* Instructions for the task
Could you repeat all of the entries below word for word, apart from the pictures?
>>>>
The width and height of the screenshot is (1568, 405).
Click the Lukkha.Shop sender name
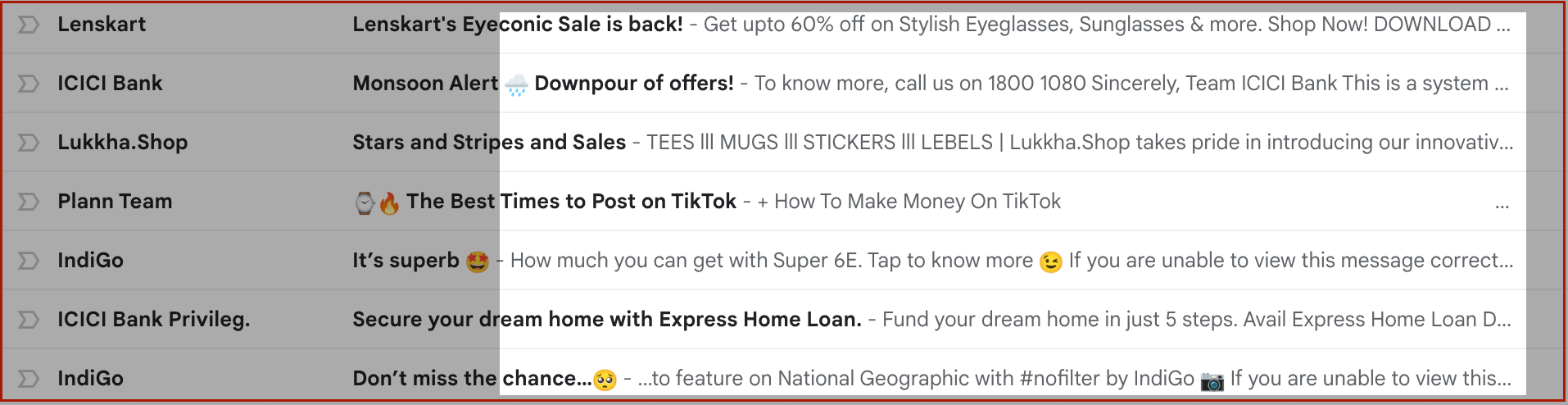(123, 143)

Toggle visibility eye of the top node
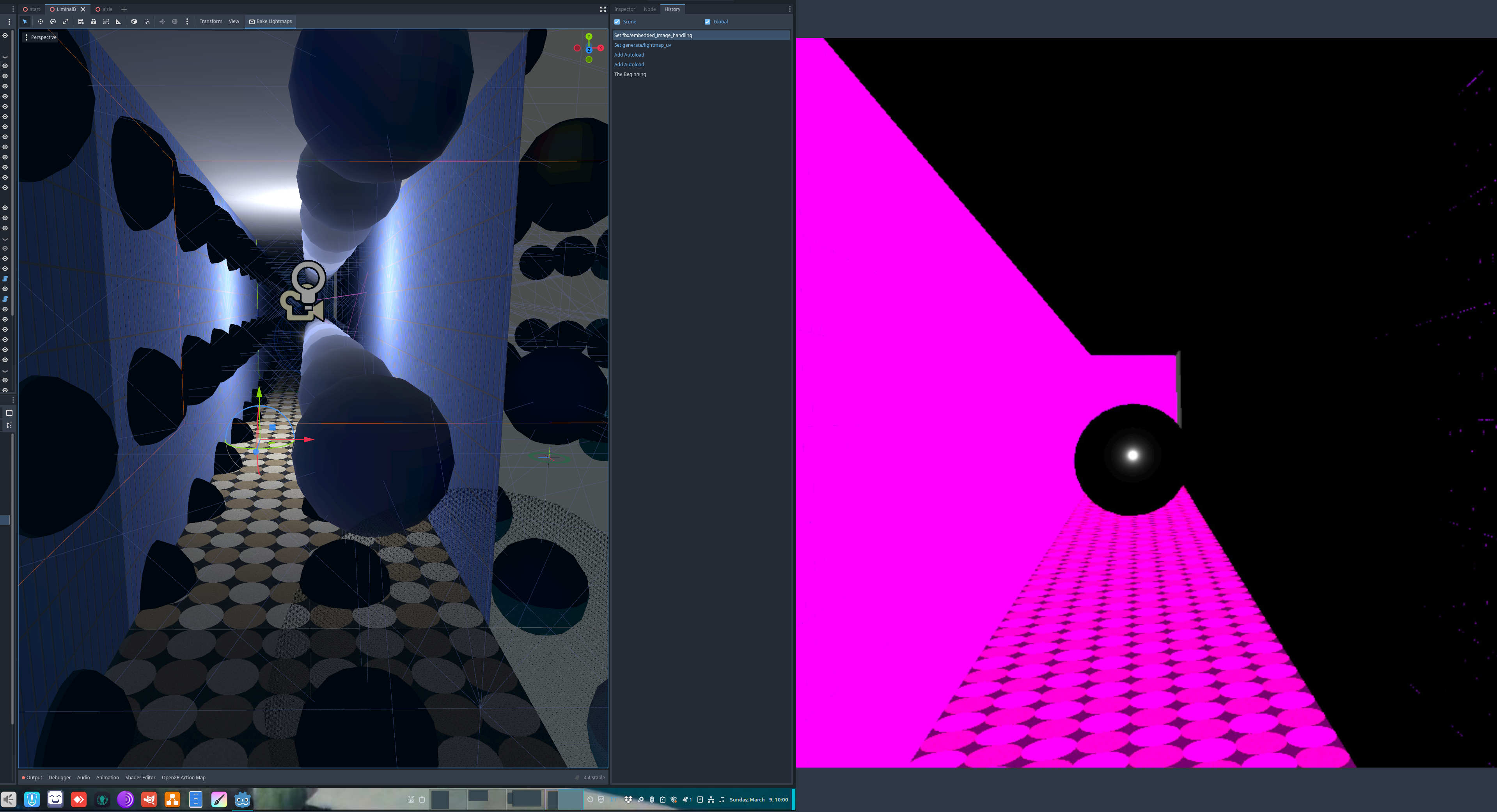tap(5, 35)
<<<<
* Result for this task
The width and height of the screenshot is (1568, 405).
Click the Lukkha.Shop sender name
(123, 143)

Toggle visibility eye of the top node
tap(5, 35)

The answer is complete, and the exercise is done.